### How to complete this task
Give back nothing but the number of lines in these entries that contain the word "computer".

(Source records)
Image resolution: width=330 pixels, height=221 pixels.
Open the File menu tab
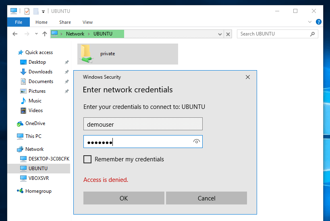tap(18, 22)
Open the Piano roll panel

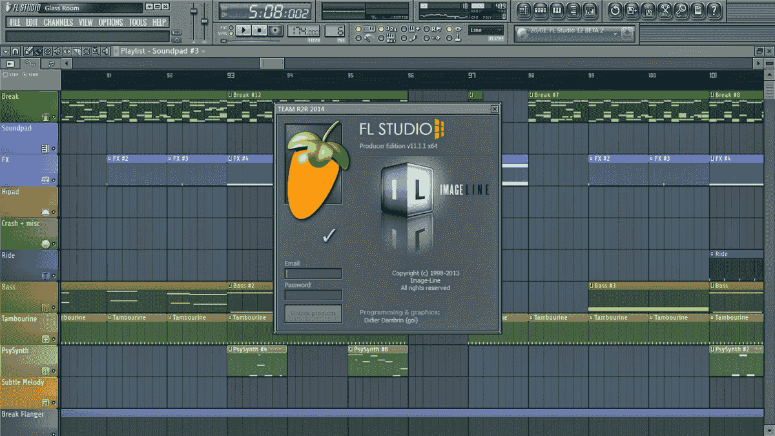click(x=557, y=9)
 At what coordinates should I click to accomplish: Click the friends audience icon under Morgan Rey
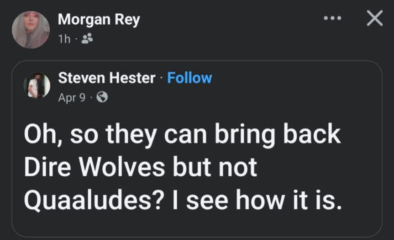coord(86,39)
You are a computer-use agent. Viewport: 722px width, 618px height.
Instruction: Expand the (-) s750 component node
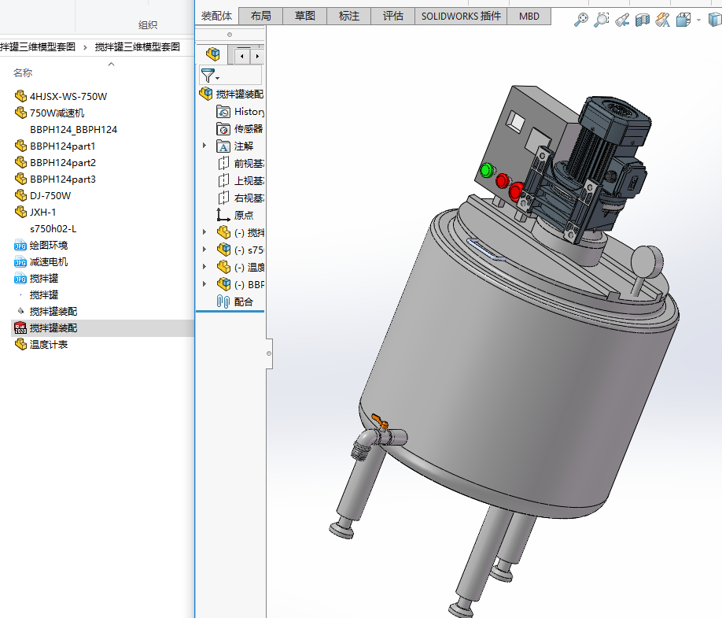click(205, 250)
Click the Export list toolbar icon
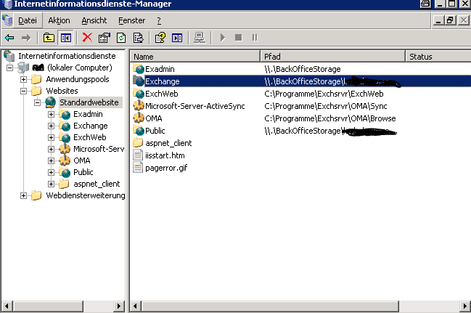Screen dimensions: 471x313 (x=137, y=37)
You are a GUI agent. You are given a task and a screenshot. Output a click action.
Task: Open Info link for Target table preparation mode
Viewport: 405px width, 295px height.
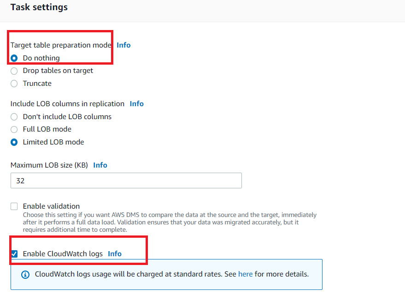[x=123, y=45]
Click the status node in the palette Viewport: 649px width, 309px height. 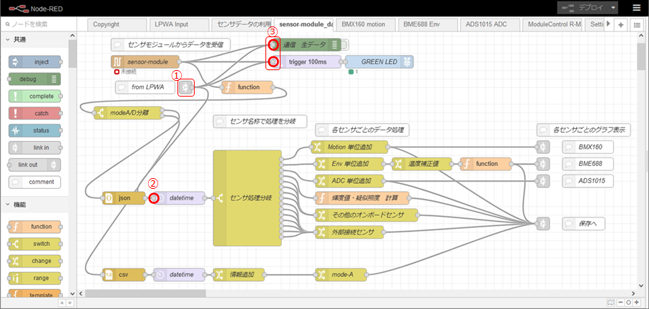pos(35,130)
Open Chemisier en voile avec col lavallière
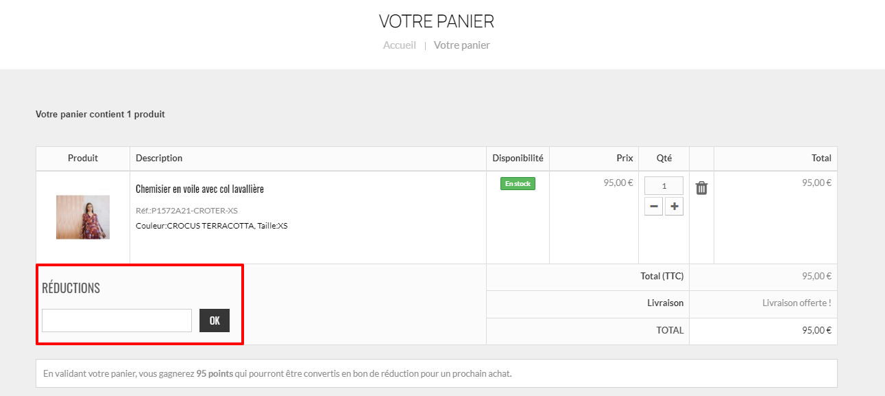Image resolution: width=885 pixels, height=396 pixels. 199,189
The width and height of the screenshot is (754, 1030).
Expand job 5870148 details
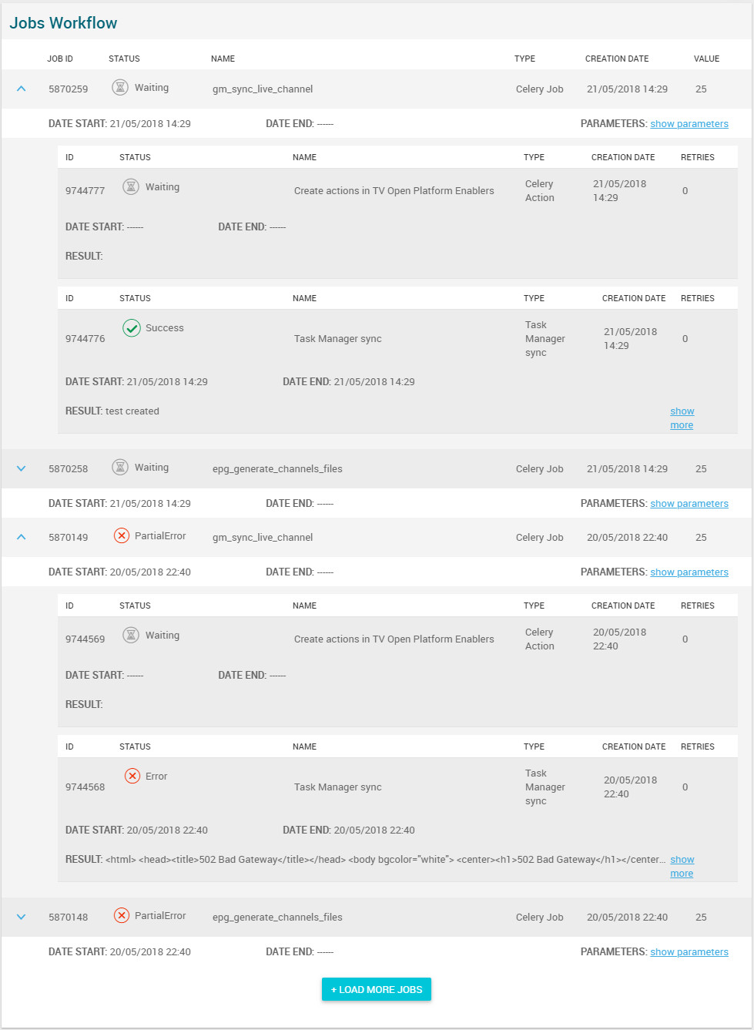[22, 917]
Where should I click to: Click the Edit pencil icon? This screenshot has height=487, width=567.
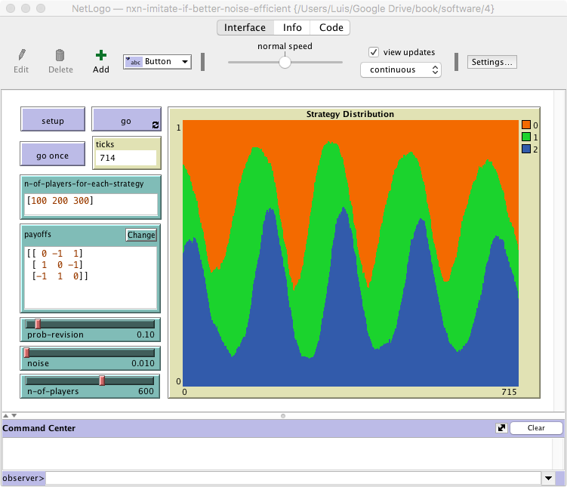click(21, 55)
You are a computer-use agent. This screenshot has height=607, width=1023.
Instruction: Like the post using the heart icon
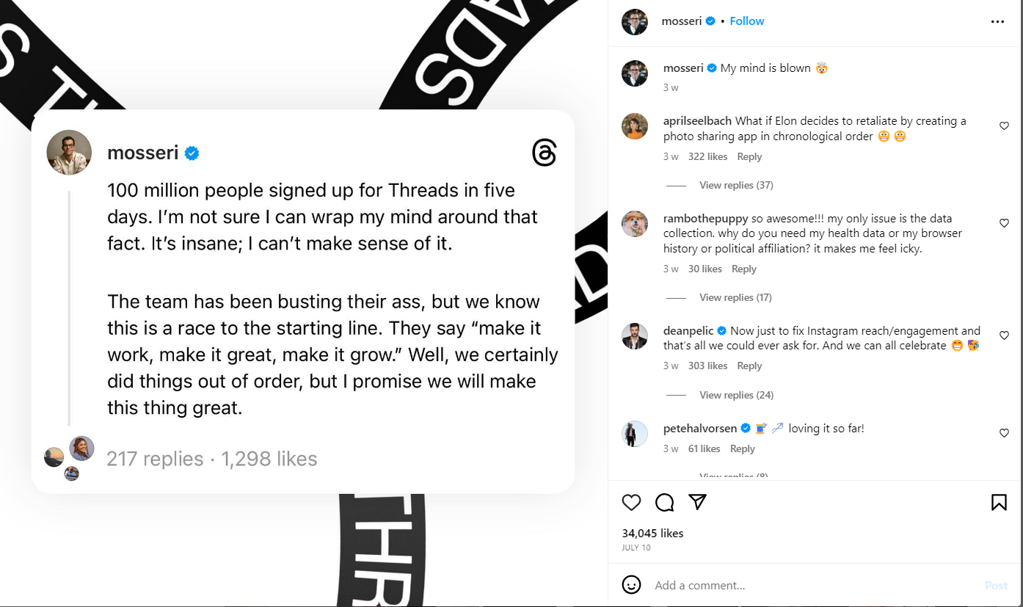631,502
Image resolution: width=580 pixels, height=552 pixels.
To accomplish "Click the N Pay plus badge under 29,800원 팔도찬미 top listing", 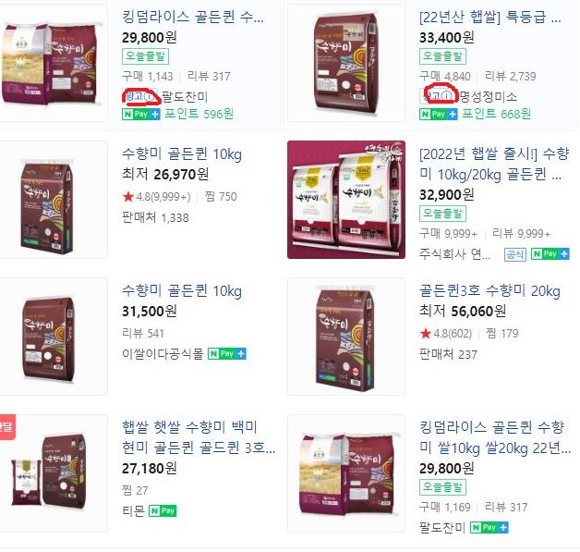I will [141, 114].
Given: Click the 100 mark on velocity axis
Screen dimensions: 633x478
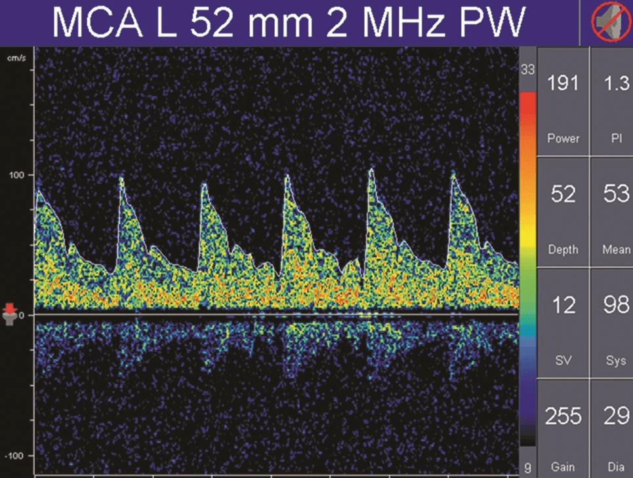Looking at the screenshot, I should click(x=14, y=175).
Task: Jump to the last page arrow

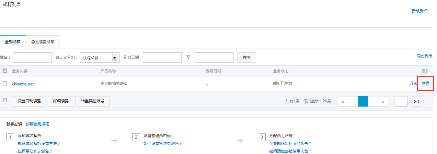Action: click(x=383, y=102)

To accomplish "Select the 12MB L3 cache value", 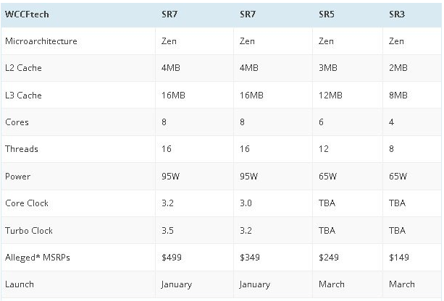I will click(x=331, y=95).
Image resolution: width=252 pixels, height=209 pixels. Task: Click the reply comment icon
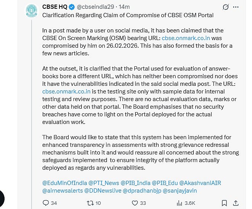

### Result of the exercise
2